— EXERCISE INSTRUCTIONS —
Rewrite the stretch from the start of the records through the line containing "This screenshot has", replacing "one action" with "a single action" and keeping everything else the same.

=== Section Start ===

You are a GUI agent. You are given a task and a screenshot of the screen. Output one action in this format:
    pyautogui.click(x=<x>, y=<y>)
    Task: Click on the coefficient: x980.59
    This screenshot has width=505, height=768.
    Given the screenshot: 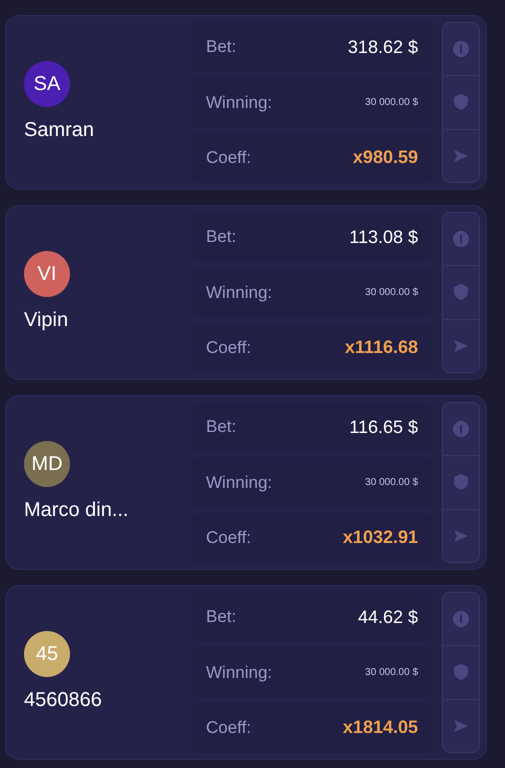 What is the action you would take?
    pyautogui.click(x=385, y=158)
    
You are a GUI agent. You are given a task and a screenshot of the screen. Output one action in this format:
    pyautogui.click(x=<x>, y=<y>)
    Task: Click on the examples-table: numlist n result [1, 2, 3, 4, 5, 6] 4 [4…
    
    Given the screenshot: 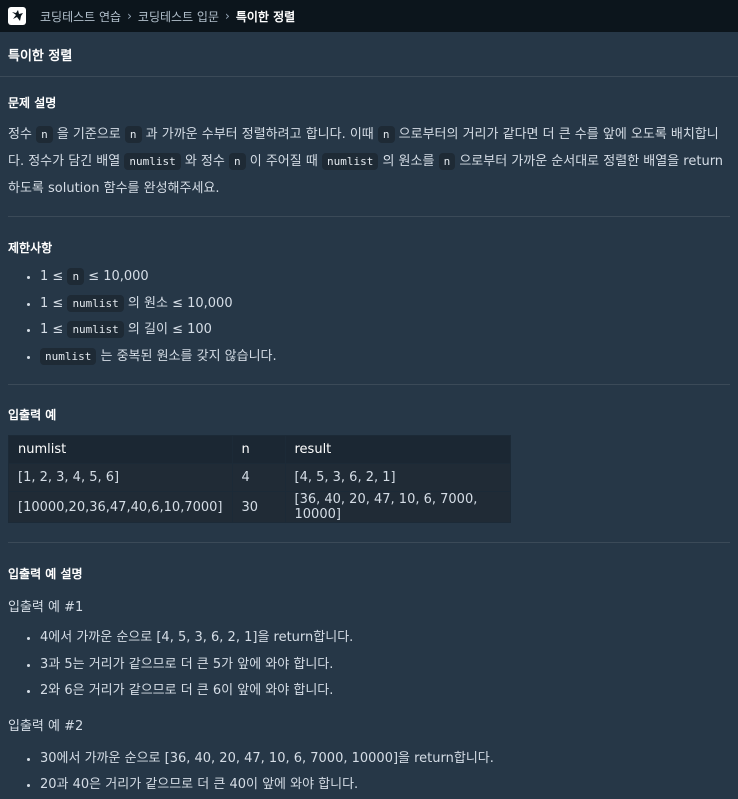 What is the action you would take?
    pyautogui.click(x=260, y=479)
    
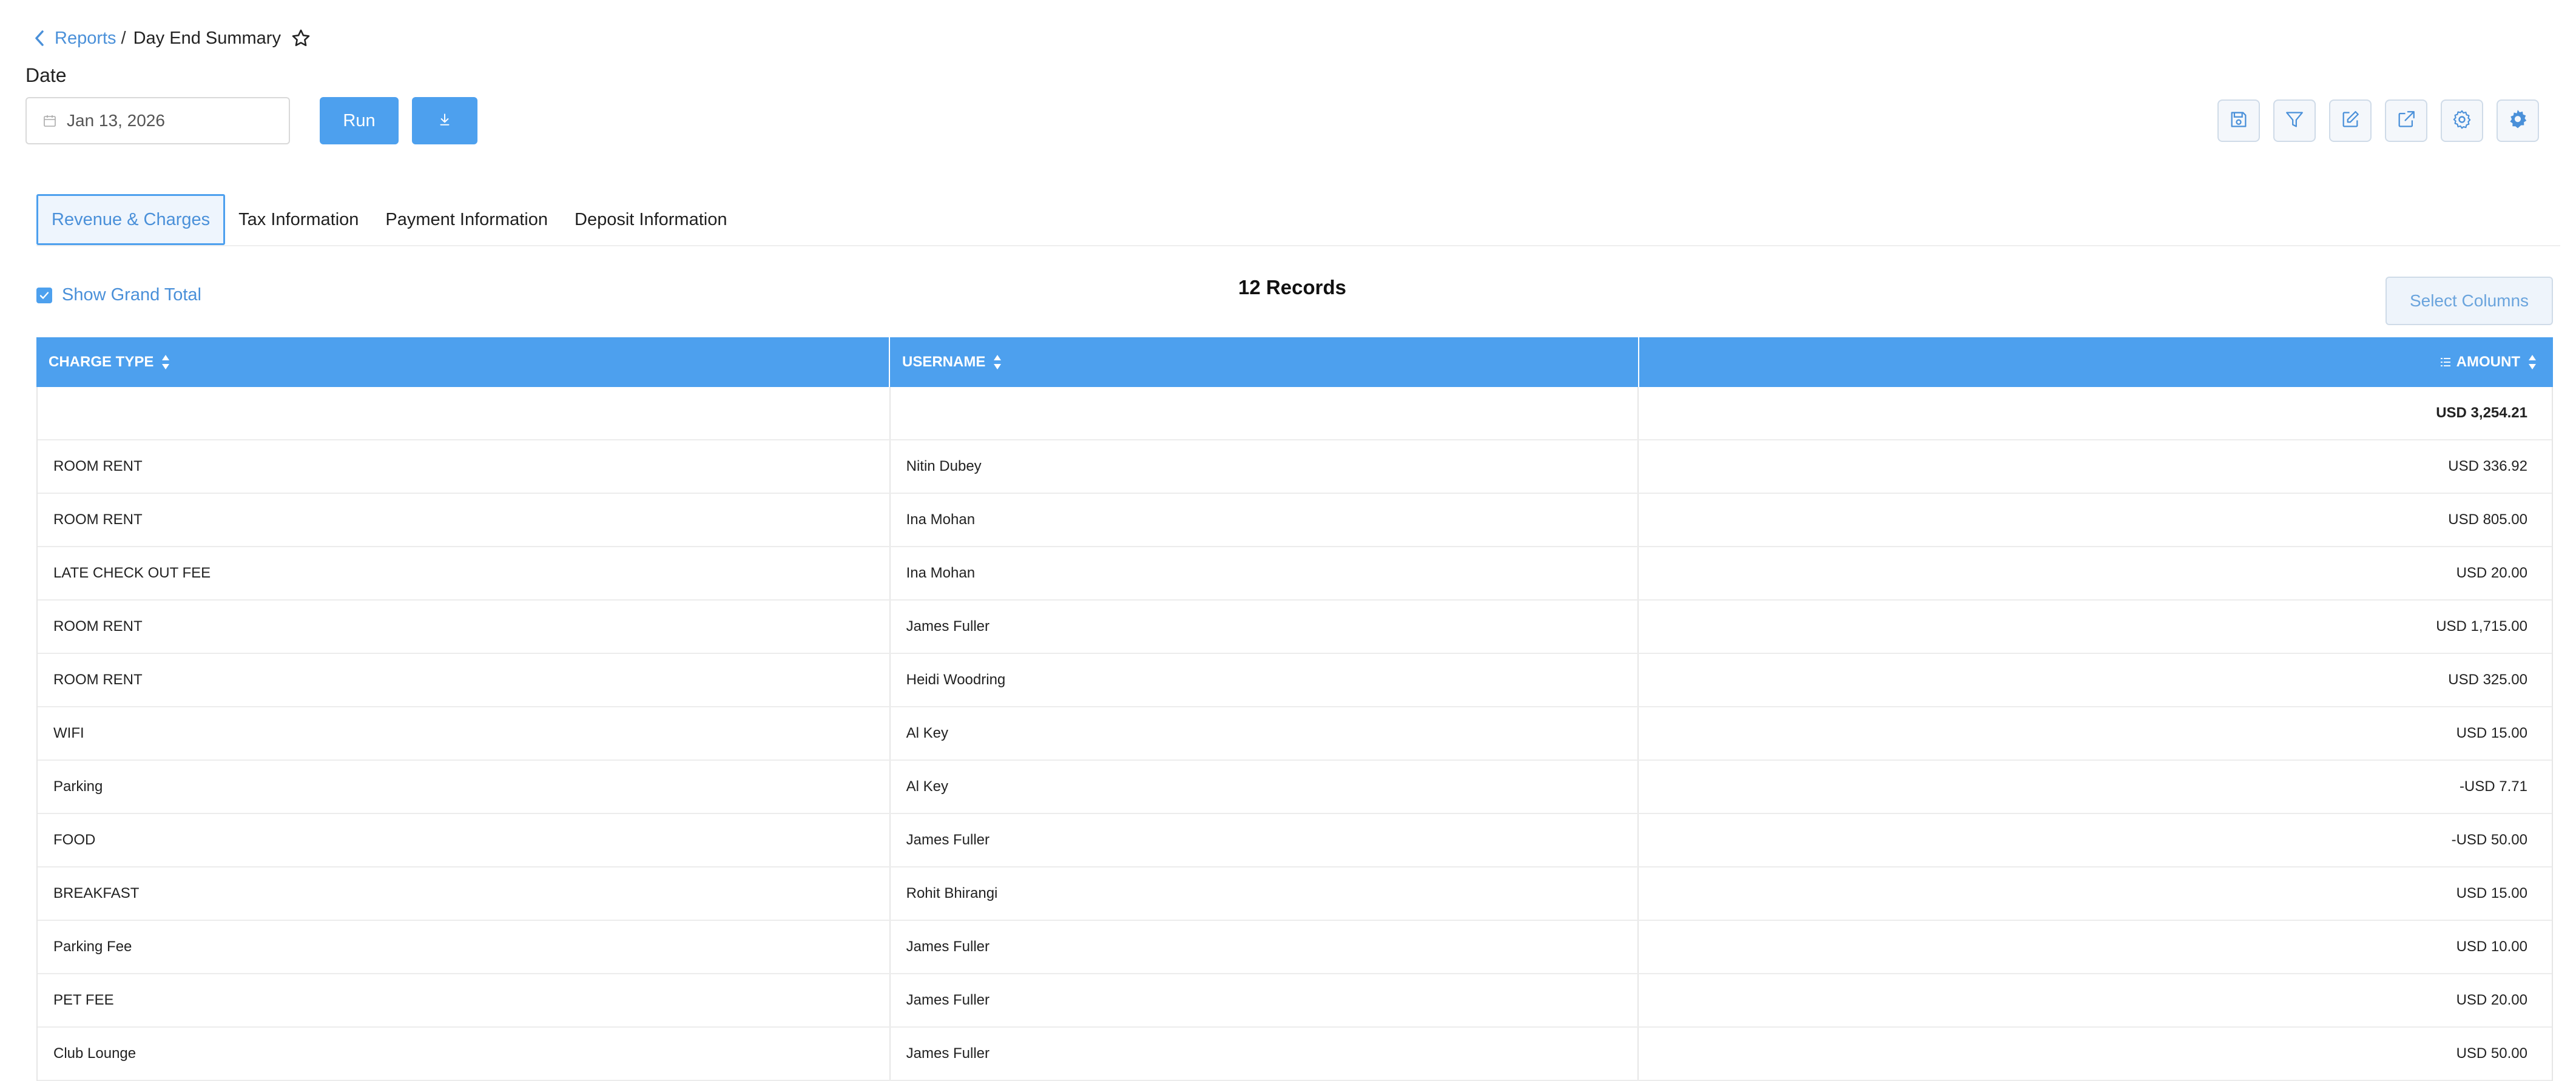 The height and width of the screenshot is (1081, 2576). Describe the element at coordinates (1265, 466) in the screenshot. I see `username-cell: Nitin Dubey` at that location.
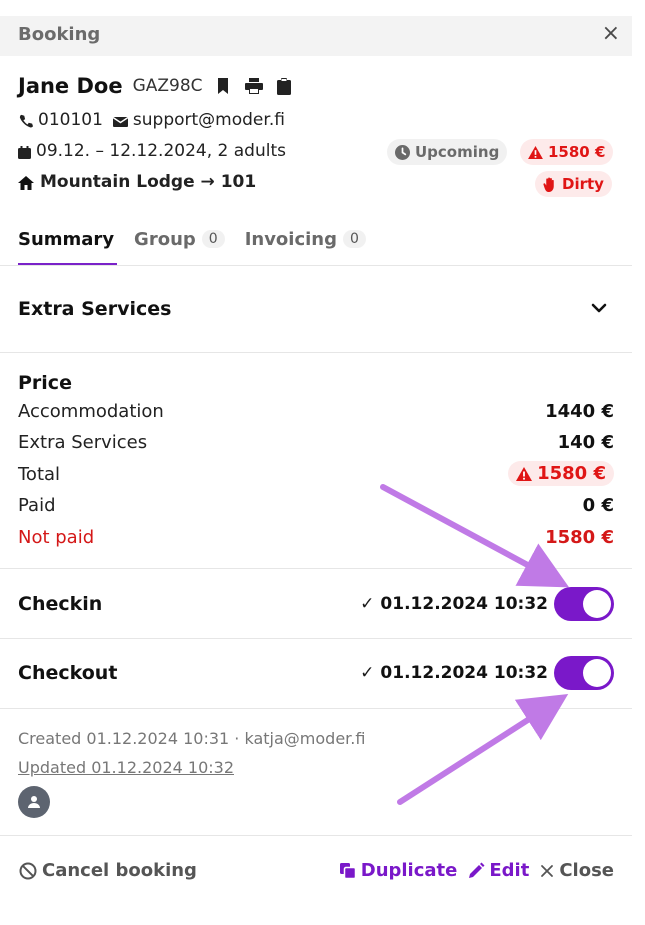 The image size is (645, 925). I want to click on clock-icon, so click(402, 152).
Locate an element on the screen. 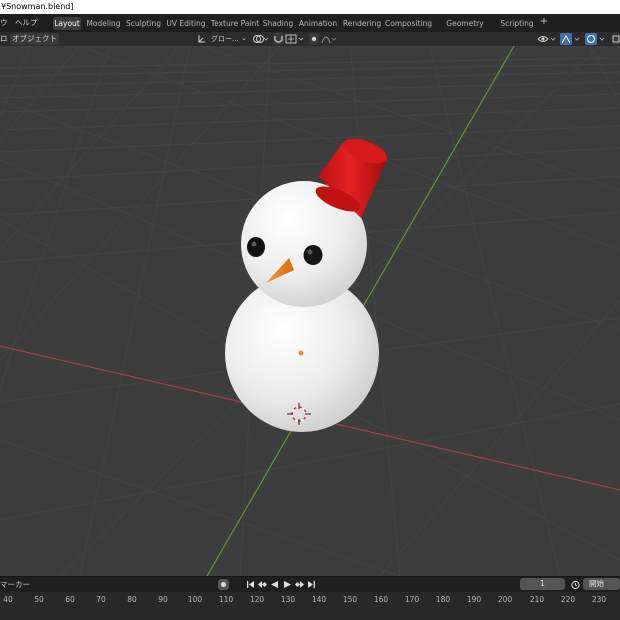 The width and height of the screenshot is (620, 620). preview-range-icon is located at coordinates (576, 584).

=== Section End ===

— ANSWER BOX —
You are a GUI agent. You are given a task and a screenshot of the screen. Output a single action in this format:
    pyautogui.click(x=<x>, y=<y>)
    Task: Click on the coefficient: x980.59
    This screenshot has width=505, height=768.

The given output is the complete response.